What is expected: Search the entries below for "agent". Report each line where it occurs.

Information given:
:::

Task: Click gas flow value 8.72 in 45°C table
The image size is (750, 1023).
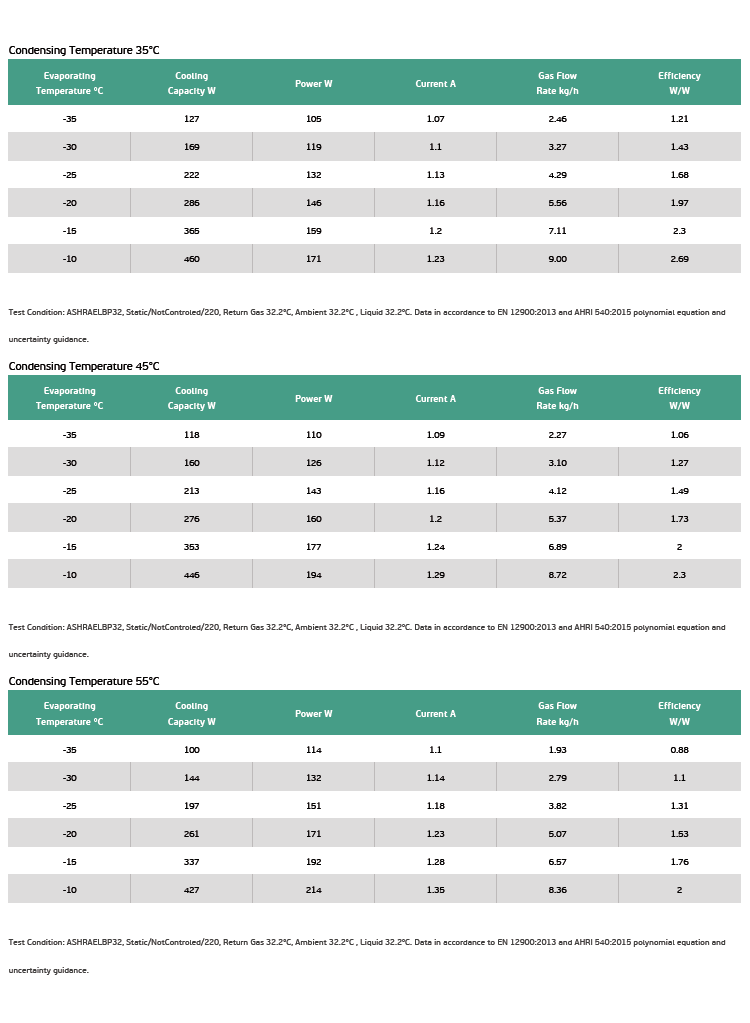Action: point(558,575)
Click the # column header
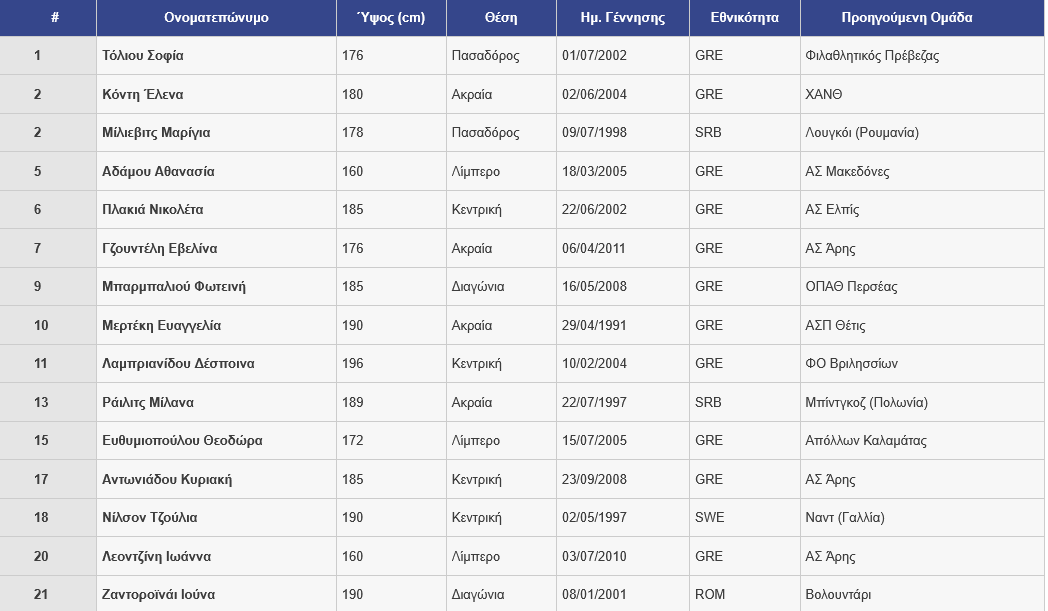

:::

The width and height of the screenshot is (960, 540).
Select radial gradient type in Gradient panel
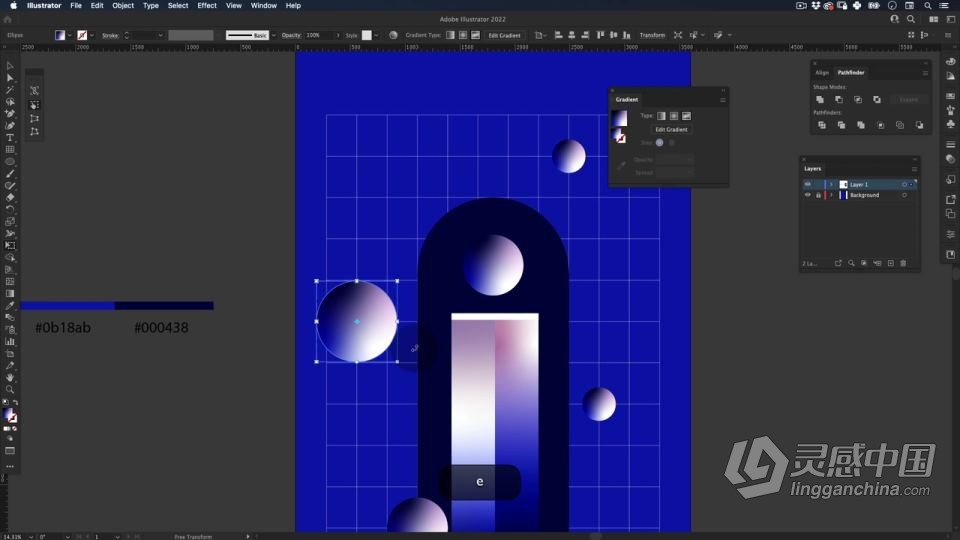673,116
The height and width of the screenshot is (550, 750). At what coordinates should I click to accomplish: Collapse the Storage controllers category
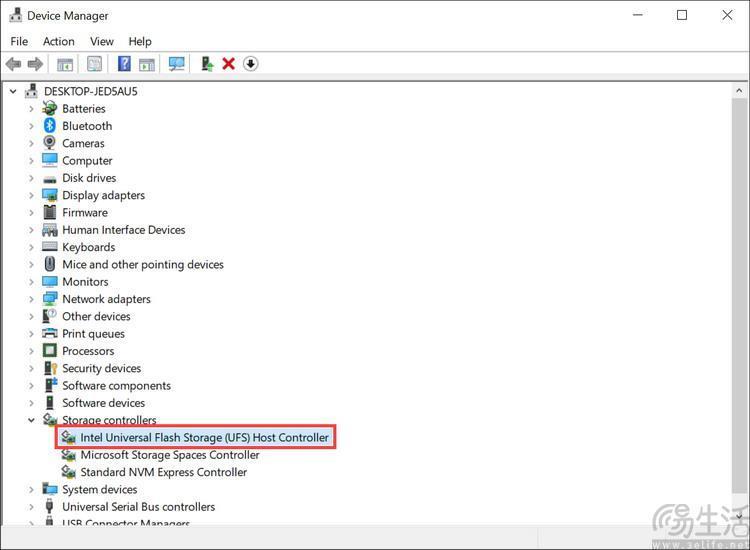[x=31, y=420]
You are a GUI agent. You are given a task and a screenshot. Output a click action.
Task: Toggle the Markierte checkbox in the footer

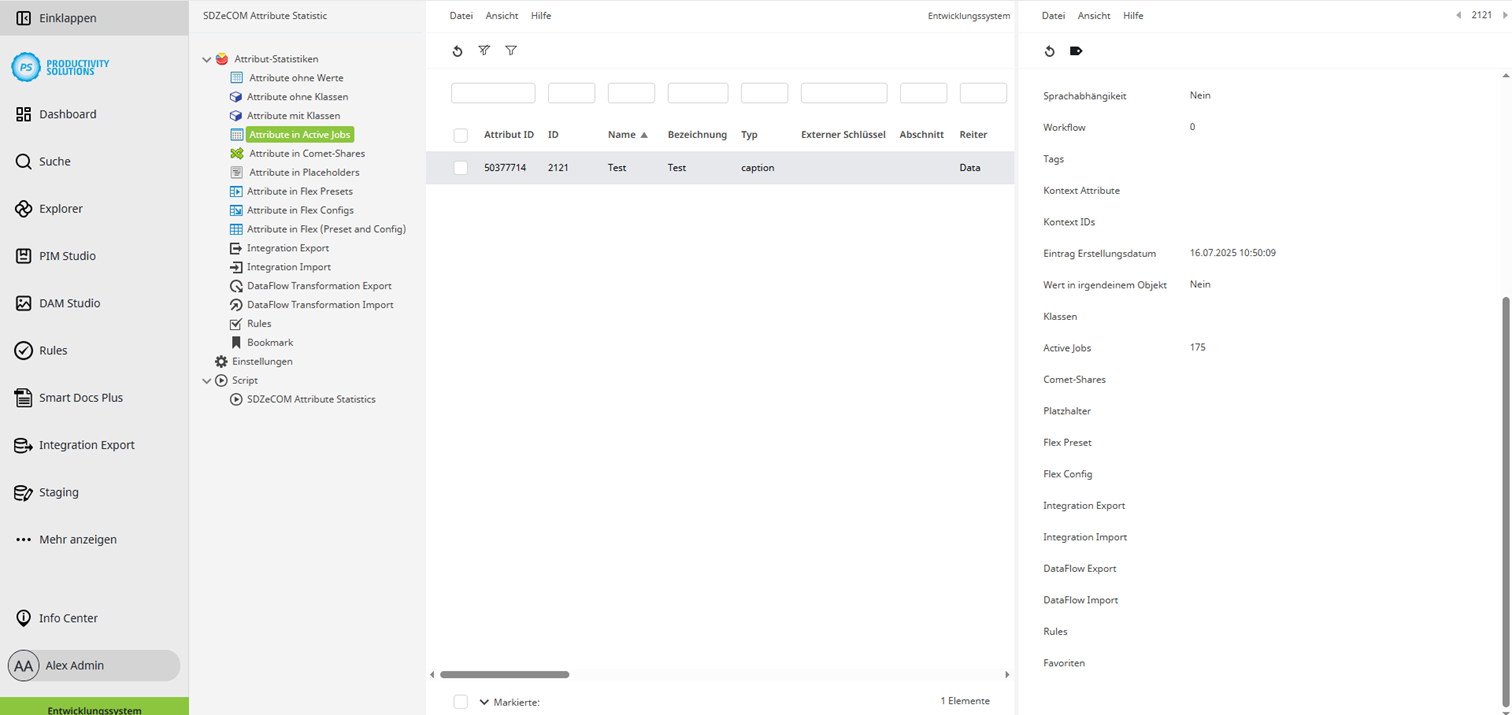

:::

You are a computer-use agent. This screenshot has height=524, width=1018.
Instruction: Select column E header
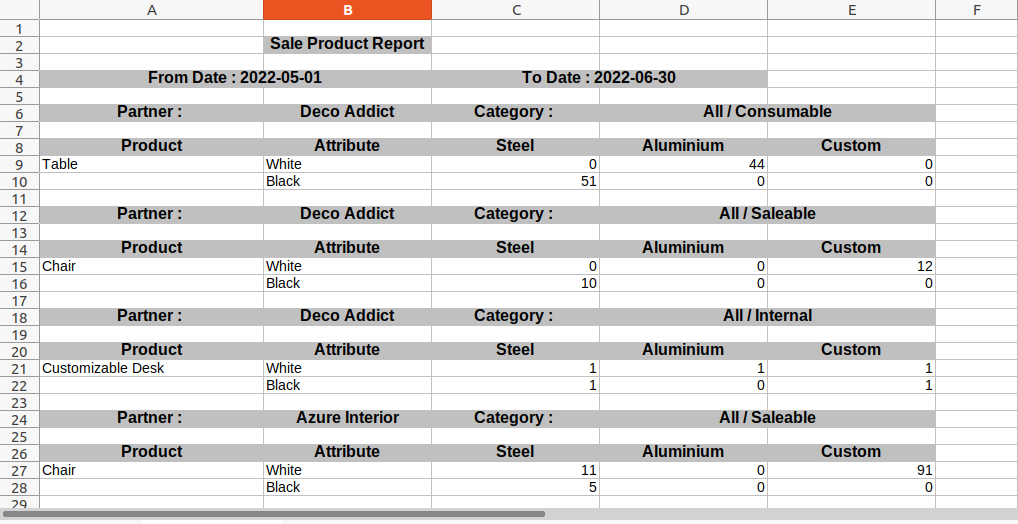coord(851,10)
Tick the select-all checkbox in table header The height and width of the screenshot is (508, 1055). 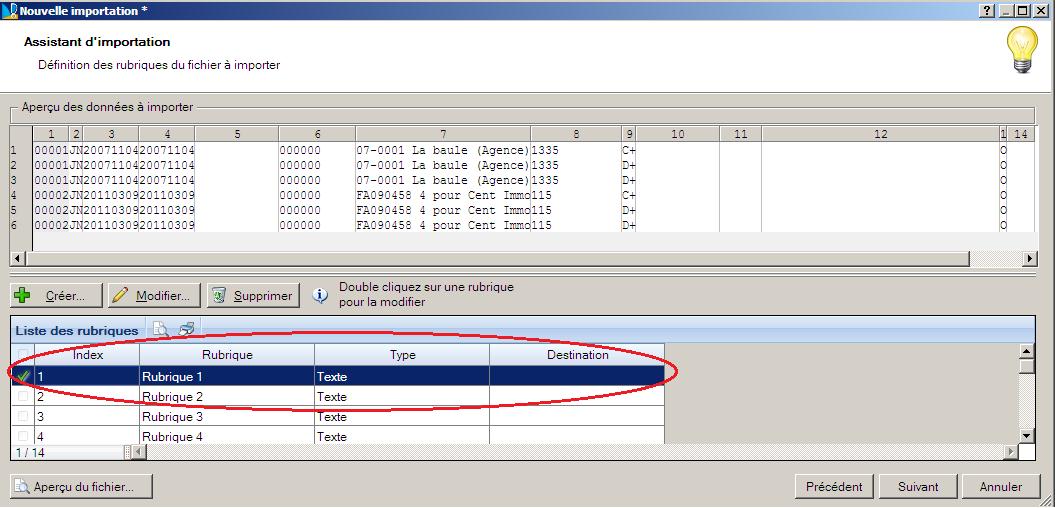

:::

Response to the exercise:
You are a GUI agent. You are given a task and a screenshot. Output a click action.
You are a computer-use agent. This screenshot has height=524, width=1018.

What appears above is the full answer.